Eravamo io, Diego, Eric, Gianluca e Gianni Minà

Il nostro Errico Novi ha incontrato D10S a Roma, come mostrano i video che ha realizzato. Alla sede capitolina del Parlamento europeo. Questo però è la narrazione di un altro incontro, dal libro #Chevisietepersi
  • sentieriselvaggi

    di Boris Sollazzo - dal libro #Chevisietepersi - Il Manuale di chi tifa Napoli (ed. Fandango)

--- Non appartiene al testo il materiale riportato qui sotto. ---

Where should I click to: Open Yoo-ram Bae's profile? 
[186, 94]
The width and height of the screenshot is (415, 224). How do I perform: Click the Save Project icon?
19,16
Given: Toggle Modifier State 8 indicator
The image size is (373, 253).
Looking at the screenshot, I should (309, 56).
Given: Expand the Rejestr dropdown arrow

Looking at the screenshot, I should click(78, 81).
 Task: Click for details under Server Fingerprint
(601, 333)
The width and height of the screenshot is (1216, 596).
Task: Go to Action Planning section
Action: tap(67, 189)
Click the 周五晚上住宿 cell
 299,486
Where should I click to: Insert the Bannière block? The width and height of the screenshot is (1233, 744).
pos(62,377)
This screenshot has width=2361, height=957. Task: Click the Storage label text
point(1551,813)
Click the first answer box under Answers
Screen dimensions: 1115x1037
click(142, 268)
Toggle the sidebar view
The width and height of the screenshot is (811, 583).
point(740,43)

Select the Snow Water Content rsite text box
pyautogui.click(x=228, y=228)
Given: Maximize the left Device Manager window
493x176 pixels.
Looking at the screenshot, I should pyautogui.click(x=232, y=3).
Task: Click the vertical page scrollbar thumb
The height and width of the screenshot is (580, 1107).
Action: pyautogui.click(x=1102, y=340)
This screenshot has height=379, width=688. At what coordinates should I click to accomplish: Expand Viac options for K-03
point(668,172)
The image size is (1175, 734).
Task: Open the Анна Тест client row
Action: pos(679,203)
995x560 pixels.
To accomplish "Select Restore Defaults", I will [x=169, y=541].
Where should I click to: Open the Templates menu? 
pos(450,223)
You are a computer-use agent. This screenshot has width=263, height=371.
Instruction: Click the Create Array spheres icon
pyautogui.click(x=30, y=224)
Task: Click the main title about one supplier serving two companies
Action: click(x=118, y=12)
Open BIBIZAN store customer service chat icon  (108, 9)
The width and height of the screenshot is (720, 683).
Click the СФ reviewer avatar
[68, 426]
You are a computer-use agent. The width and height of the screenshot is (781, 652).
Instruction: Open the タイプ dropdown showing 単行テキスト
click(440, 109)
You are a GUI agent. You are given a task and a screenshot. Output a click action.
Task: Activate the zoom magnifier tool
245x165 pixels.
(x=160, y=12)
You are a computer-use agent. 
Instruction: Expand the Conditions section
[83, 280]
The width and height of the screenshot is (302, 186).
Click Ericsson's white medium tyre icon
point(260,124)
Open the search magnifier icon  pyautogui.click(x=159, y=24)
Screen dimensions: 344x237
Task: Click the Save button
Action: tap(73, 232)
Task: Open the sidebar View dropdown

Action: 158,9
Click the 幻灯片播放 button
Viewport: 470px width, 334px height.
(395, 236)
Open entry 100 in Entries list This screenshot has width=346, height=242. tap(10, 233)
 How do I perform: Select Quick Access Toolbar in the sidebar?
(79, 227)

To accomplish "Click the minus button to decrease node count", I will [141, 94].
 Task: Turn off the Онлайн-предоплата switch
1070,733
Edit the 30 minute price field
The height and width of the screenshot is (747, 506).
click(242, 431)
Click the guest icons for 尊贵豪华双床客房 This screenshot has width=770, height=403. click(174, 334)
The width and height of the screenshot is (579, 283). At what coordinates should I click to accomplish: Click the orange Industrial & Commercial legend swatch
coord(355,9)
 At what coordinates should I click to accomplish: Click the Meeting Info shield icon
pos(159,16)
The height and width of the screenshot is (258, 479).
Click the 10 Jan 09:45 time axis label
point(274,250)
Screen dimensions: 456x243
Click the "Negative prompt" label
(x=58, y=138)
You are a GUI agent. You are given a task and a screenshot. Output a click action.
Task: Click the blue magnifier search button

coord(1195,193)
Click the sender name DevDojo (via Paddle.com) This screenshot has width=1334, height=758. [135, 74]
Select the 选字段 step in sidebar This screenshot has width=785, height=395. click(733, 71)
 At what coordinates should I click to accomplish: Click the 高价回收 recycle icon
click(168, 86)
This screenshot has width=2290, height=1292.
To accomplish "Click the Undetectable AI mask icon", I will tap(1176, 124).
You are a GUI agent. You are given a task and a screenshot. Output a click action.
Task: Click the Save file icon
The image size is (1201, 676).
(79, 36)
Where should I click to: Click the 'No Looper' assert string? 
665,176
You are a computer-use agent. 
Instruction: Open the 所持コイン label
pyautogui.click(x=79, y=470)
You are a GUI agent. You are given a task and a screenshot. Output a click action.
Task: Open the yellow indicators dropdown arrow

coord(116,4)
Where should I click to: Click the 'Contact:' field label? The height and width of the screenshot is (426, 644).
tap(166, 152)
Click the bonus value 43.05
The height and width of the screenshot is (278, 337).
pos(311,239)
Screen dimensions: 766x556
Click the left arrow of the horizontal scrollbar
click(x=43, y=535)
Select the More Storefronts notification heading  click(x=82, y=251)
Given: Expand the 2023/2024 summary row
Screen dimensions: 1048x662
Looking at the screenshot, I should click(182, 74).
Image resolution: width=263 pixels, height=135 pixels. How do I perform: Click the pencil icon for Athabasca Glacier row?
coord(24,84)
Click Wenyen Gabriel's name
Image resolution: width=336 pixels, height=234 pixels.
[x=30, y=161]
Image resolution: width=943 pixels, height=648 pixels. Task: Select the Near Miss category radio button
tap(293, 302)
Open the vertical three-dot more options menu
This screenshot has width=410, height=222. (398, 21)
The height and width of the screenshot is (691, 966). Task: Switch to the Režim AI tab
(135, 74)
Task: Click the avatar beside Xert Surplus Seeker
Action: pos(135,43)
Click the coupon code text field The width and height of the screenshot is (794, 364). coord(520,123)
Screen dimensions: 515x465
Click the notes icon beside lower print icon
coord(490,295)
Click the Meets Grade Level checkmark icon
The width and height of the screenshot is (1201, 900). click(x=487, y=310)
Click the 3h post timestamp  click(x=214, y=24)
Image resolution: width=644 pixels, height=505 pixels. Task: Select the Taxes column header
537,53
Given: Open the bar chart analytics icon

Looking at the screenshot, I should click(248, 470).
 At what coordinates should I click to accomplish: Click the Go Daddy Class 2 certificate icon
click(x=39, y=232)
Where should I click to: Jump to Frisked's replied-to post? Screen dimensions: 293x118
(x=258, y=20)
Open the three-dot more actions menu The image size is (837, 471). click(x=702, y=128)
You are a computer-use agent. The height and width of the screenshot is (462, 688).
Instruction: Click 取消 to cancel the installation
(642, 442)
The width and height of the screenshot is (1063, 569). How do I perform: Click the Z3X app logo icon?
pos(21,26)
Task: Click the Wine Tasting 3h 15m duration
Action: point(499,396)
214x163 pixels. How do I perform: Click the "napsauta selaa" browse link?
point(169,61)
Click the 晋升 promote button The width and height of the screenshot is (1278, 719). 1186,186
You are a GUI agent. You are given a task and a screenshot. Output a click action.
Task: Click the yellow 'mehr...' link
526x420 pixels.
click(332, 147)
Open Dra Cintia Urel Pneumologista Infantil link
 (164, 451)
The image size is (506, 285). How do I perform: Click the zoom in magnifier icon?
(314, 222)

    Siamo onesti: il mondo ci conosce e ci ama per i nostri tifosi emigranti, unici (ricordate Stoccarda 1989?), e per aver avuto nelle nostre fila, per sette anni, il giocatore più forte della storia del calcio: Diego Armando Maradona. Straordinario nel bene e nel male, è amato e odiato nel mondo con la stessa inaudita forza. La sua vita personale e la sua carriera hanno vissuto cadute e resurrezioni, i mitici gol all’Inghilterra, il campionato del mondo regalato alla sua Argentina così come i due scudetti e la coppa Uefa al Napoli sono imprese che molti (rin)negano per via delle disavventure con la droga e per le sue posizioni politiche. “Non sarò mai una persona normale: tutti pretendono di giudicarmi, tutti parlano di me ma senza ascoltarmi. Io ho fatto del male nella mia vita, cose per cui non mi perdonerò mai, ma solo a me stesso, alla mia famiglia, alle mie figlie”. Maradona è un campione che ha sempre avuto il coraggio di confessare i propri errori, per poi poter mostrare anche quelli altrui. “Come mai hanno scoperto che prendevo cocaina solo dopo che ho eliminato l’Italia dai “suoi” mondiali del ’90?”. Pagò l’aver sbugiardato il Belpaese dicendo, prima della semifinale in cui batté gli azzurri, proprio al San Paolo. “Di Napoli chi si ricorda nei restanti 365 giorni dell’anno? Vi chiedono di essere italiani per una partita di calcio, ma non vi considerano tali”. Aveva ragione da vendere. Poi al mondiale successivo ci fu l’ignobile trappola dell’efedrina: Maradona doveva essere il traino di Usa '94, il suo ritorno era lo spot migliore. Ma non avevano fatto i conti con la sua sete di giustizia. Era l’unico a protestare contro gli orari vergognosi che mettevano a rischio la salute dei calciatori per favorire le tv, ad attaccare una competizione insensatamente organizzata negli Stati Uniti, assegnazione conquistata a suon di dollari.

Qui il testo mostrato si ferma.